于靳, 胡敏, 许珊, 李旭楠, 郑亮. 根治性膀胱切除并回肠膀胱术不同术前肠道准备措施的效果比较[J]. 实用临床医药杂志, 2019, 23(24): 77-79. DOI: 10.7619/jcmp.201924024
引用本文: 于靳, 胡敏, 许珊, 李旭楠, 郑亮. 根治性膀胱切除并回肠膀胱术不同术前肠道准备措施的效果比较[J]. 实用临床医药杂志, 2019, 23(24): 77-79. DOI: 10.7619/jcmp.201924024
YU Jin, HU Min, XU Shan, LI Xunan, ZHENG Liang.
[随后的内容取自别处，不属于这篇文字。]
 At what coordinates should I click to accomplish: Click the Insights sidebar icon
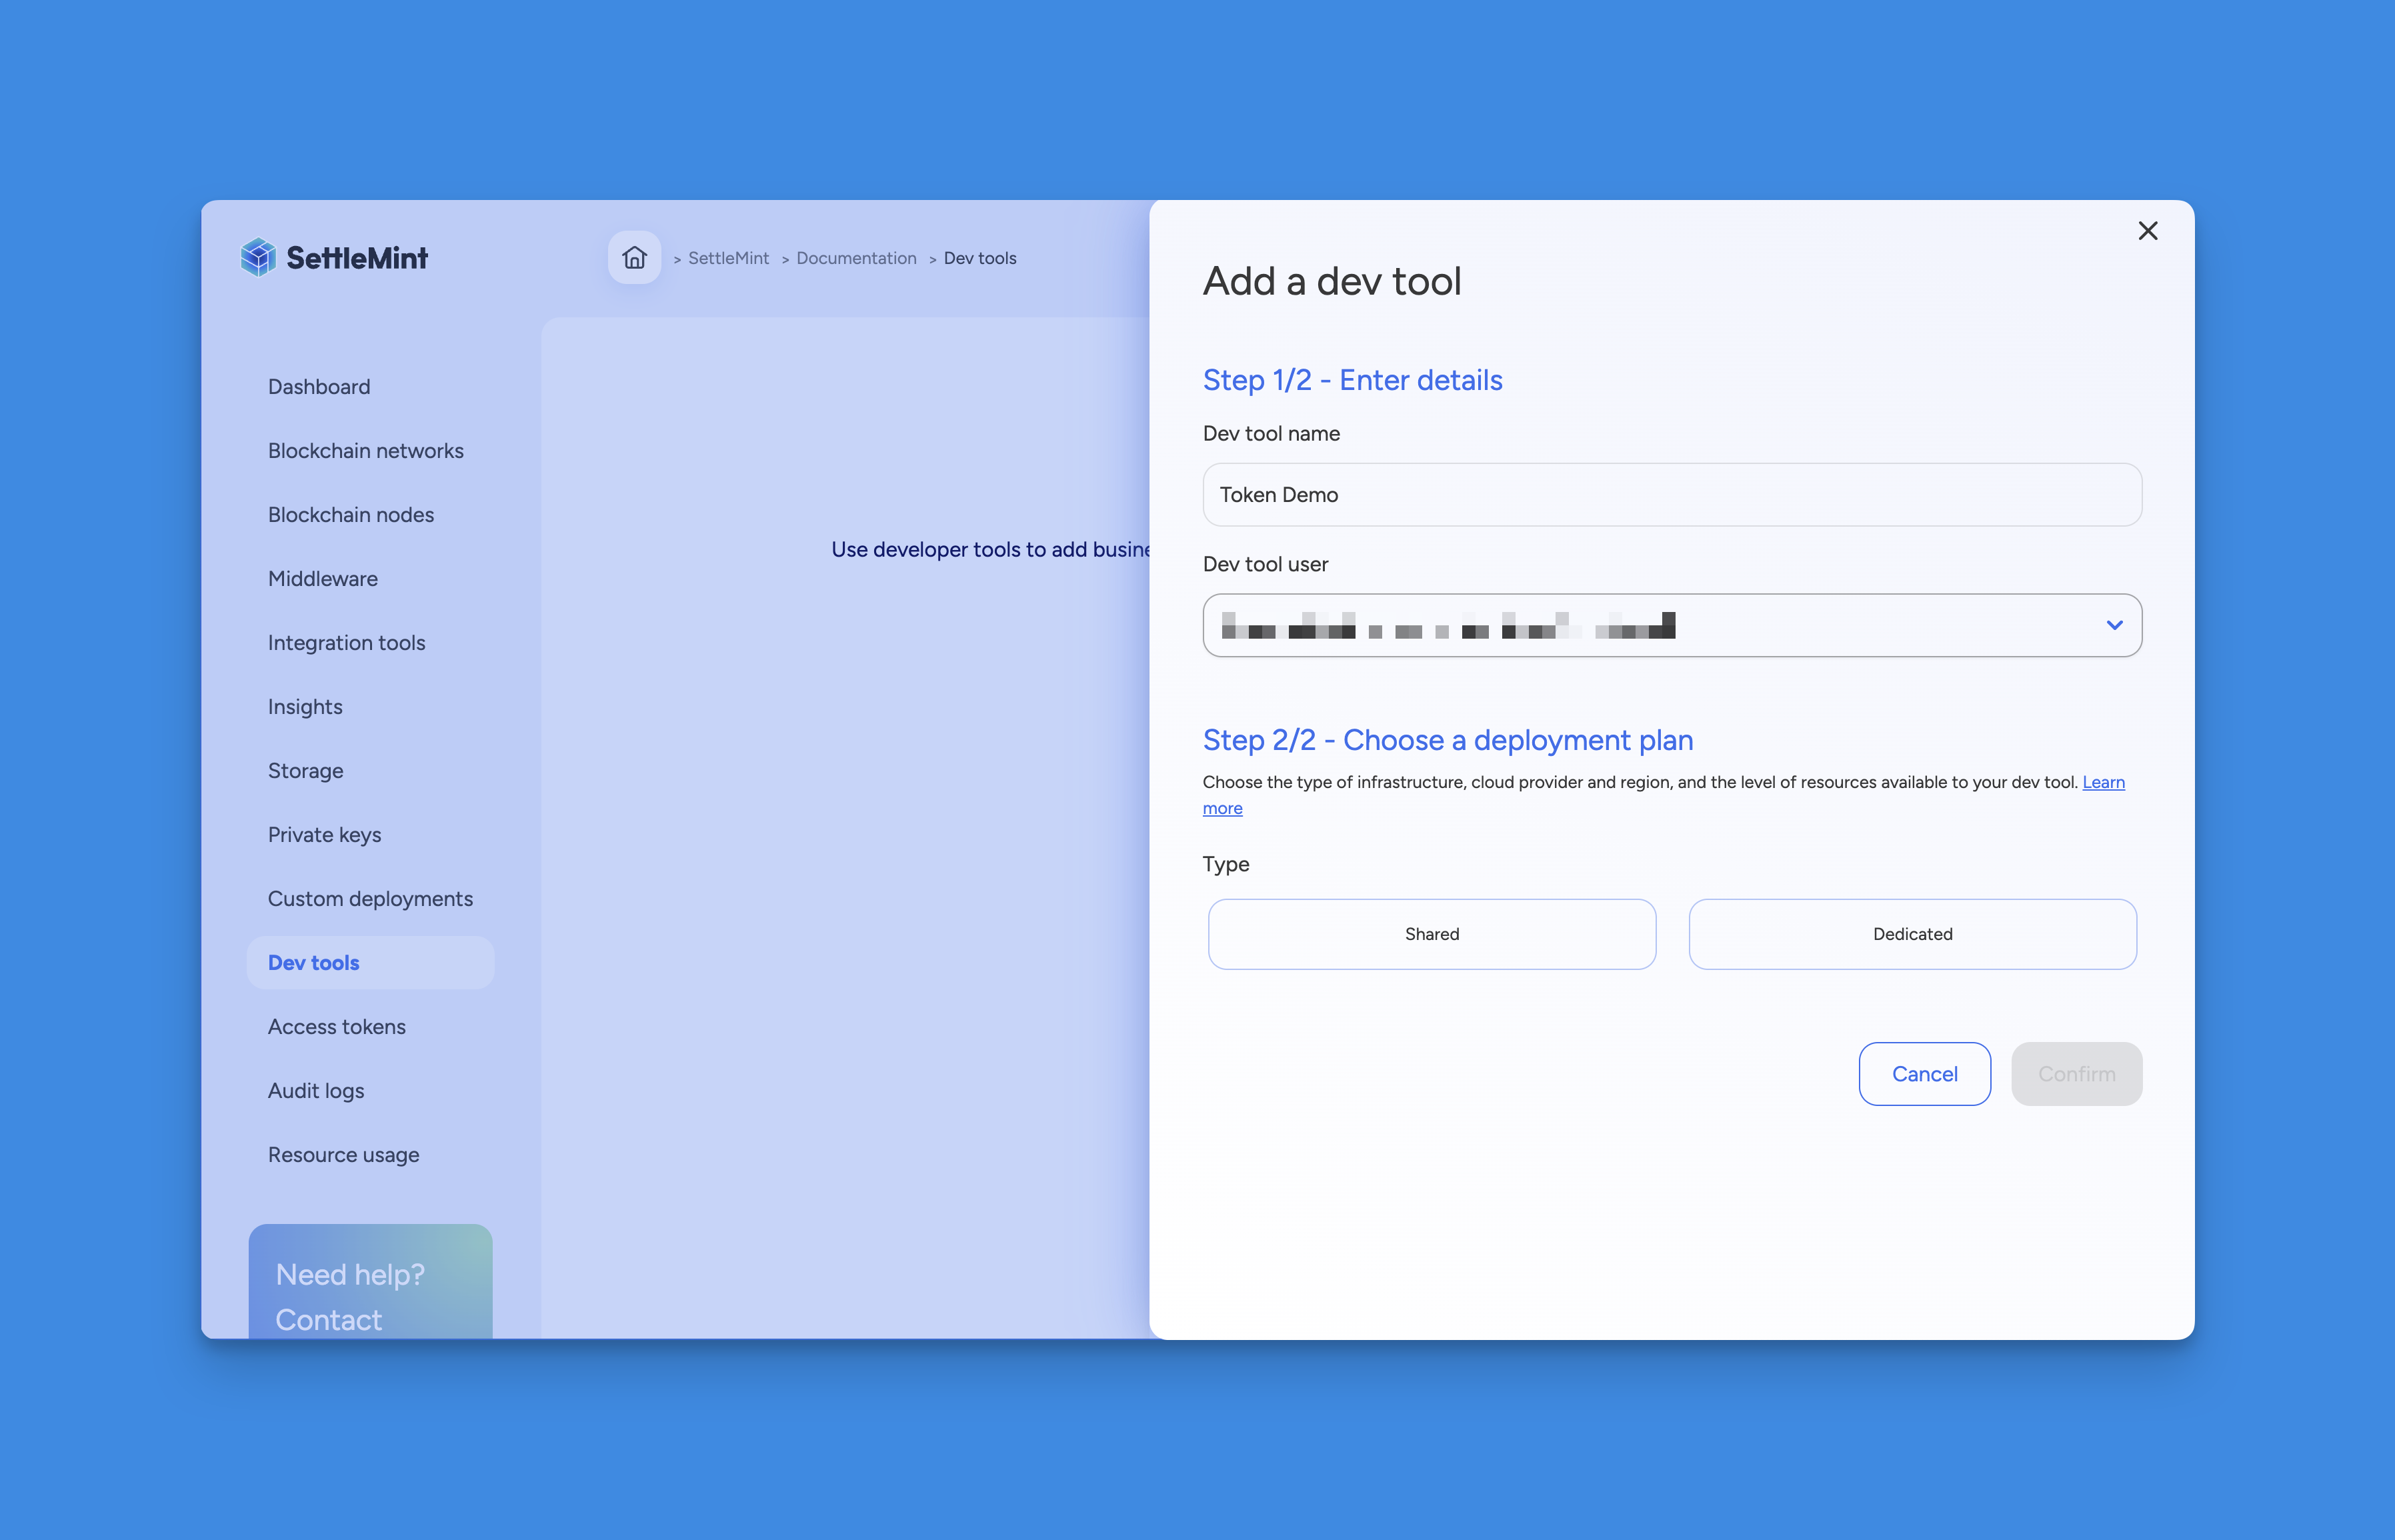[x=304, y=705]
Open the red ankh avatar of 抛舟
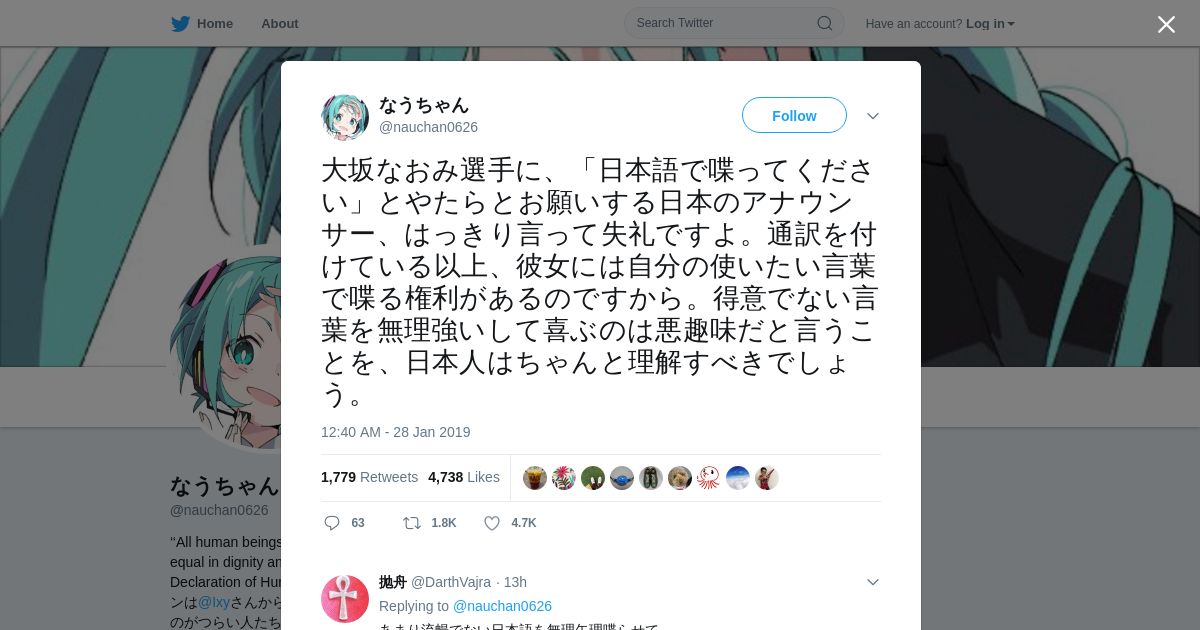This screenshot has width=1200, height=630. (x=345, y=599)

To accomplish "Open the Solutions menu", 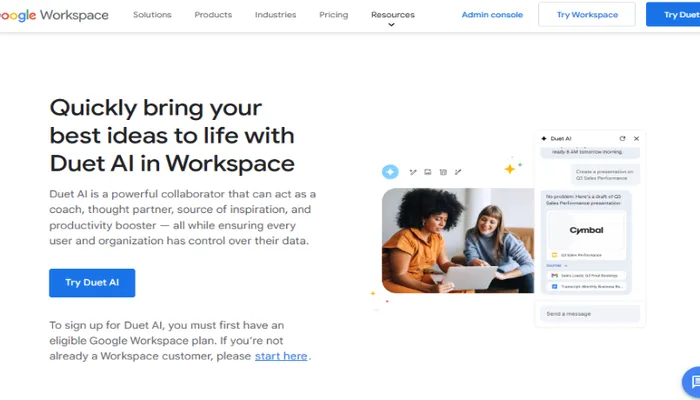I will coord(152,15).
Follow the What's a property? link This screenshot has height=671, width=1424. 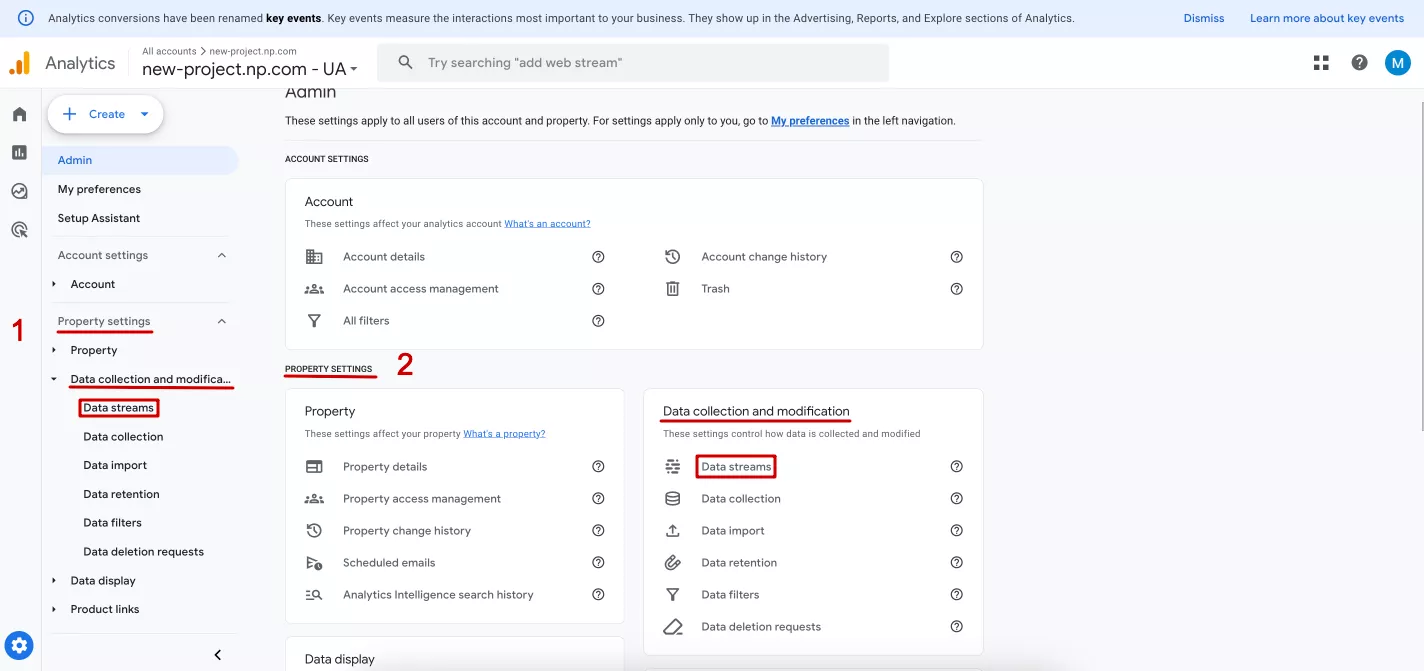[504, 434]
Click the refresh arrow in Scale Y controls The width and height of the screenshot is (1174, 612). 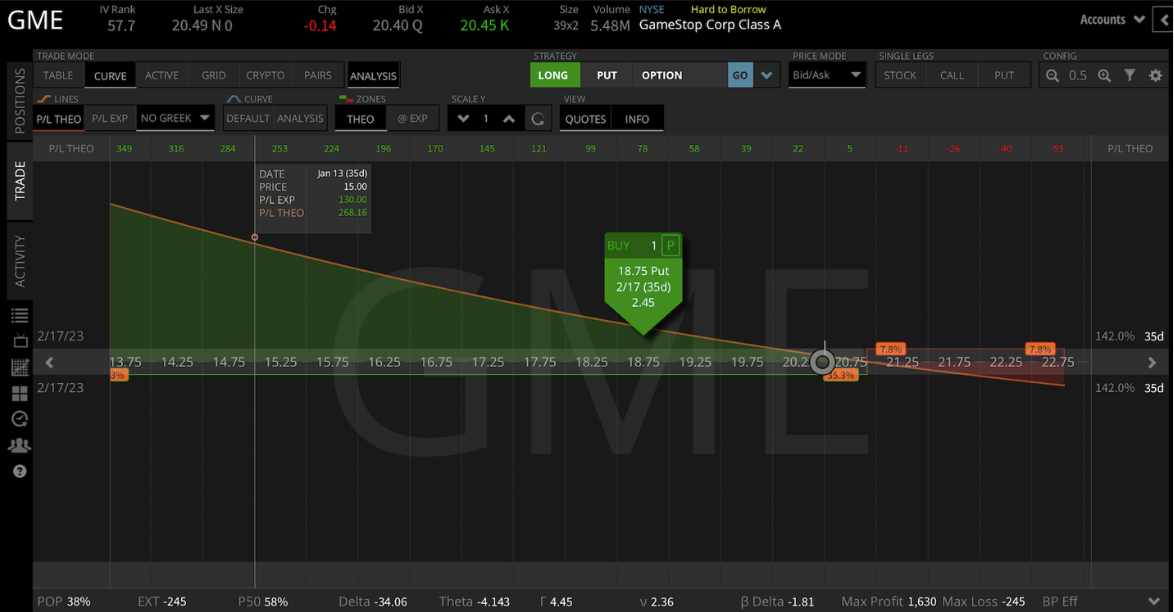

Comparison of different bowel preparation methods in radical cystectomy and ileal conduit[J]. Journal of Clinical Medicine in Practice, 2019, 23(24): 77-79. DOI: 10.7619/jcmp.201924024
Citation: YU Jin, HU Min, XU Shan, LI Xunan, ZHENG Liang. Comparison of different bowel preparation methods in radical cystectomy and ileal conduit[J]. Journal of Clinical Medicine in Practice, 2019, 23(24): 77-79. DOI: 10.7619/jcmp.201924024

根治性膀胱切除并回肠膀胱术不同术前肠道准备措施的效果比较

Comparison of different bowel preparation methods in radical cystectomy and ileal conduit

  • 摘要:
      目的  比较3种全肠道清洁方法应用于根治性膀胱切除并回肠膀胱术前肠道准备的效果。
      方法  选择2012年3月—2018年11月行根治性膀胱切除并回肠膀胱术的46例患者作为研究对象,其中2012年3月—2016年2月的患者设为A组, 2016年3月—2018年1月的患者设为B组, 2018年2—11月的患者设为C组, A组术前接受传统肠道准备(TBP), B组术前接受快速肠道准备(RBP), C组术前接受肠内营养(EN)。比较3组患者术后肠道功能恢复时间、肠道清洁度、耐受性及不良反应的差异。
      结果  C组患者的术后肠道恢复蠕动时间、术后通气时间均优于A组、B组患者,差异有统计学意义(P < 0.05); 3组患者术中肠道清洁度比较,差异无统计学意义(P>0.05); A组、B组患者术后并发症发生率比较,差异无统计学意义(P>0.05)。
      结论  RBP方案应用于膀胱根治性切除并回肠膀胱术前肠道准备中安全有效, EN方案的肠道清洁度与TBP、RBP方案基本一致,但在患者可耐受性、术后肠道蠕动恢复时间、术后肛门排气时间方面均优于TBP、RBP方案,推荐用于膀胱根治性切除并回肠膀胱术前的肠道准备。

     

    Abstract:
      Objective  To compare the effect of three bowel preparation methods in radical cystectomy and ileal cystoplasty.
      Methods  A total of 46 patients scheduled for radical cystectomy and ileal conduit from March 2012 to November 2018 were selected as study objects, and were divided into group A from March 2012 to February 2016, traditional bowel preparation (TBP), group B from March 2016 to January 2018, rapid bowel preparation (RBP), and group C from February to November 2018, enteral nutrition (EN). The recovery time of intestinal function, intestinal cleanliness, tolerance and adverse reactions were compared among the three groups.
      Results  The recovery time of intestinal function in group C were significantly better than the other two groups(P < 0.05). No significant difference was found in intestinal clearance in three groups and postoperative complications between group A and group B(P>0.05).
      Conclusions  RBP method is safe and effective in preoperative bowel preparation for radical cystectomy and ileal conduit. EN method is as the same efficacy as the TBP and RBP in intestinal clearance, but is better in terms of time to flatus and bowel movement as well as tolerance than TBP and RBP, and can be recommended to as bowel preparationbefore radical cystectomy and ileal conduit.